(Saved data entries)
- - - - -

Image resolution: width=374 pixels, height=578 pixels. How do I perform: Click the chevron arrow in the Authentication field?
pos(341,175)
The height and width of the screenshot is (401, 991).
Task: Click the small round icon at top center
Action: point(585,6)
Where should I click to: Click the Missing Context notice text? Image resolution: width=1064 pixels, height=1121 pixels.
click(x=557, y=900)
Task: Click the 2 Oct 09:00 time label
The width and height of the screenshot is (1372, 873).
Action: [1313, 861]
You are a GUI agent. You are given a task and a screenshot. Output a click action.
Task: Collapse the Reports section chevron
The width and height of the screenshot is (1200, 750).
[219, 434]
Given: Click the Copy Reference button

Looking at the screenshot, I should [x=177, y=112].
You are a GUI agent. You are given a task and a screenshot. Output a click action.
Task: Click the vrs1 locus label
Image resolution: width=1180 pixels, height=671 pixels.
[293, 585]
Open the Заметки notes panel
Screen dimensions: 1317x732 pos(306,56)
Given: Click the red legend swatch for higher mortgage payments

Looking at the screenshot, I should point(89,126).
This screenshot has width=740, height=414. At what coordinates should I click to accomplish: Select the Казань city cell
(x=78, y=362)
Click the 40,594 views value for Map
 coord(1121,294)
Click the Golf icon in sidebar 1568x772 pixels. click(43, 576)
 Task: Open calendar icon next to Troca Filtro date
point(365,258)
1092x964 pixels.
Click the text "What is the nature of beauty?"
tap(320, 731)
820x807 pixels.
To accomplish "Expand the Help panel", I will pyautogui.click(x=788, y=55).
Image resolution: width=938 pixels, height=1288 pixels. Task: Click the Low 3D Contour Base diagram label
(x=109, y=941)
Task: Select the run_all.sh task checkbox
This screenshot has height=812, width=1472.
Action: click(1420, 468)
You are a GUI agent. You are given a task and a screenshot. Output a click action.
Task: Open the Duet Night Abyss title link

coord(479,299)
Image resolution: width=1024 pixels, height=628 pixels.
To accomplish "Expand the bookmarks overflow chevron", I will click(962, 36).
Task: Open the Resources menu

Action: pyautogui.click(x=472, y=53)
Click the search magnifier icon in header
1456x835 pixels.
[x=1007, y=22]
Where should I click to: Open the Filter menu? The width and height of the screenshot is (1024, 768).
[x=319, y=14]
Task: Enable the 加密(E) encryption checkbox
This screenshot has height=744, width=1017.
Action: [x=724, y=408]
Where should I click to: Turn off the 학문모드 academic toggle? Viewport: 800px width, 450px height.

- - - - -

### DESCRIPTION OF THE TASK
Check all the records above and select each line where the string "Expand" is found.

### COMPLETED EXERCISE
To accomplish "Expand the Help panel", I will pyautogui.click(x=788, y=55).
To accomplish "Expand the bookmarks overflow chevron", I will click(962, 36).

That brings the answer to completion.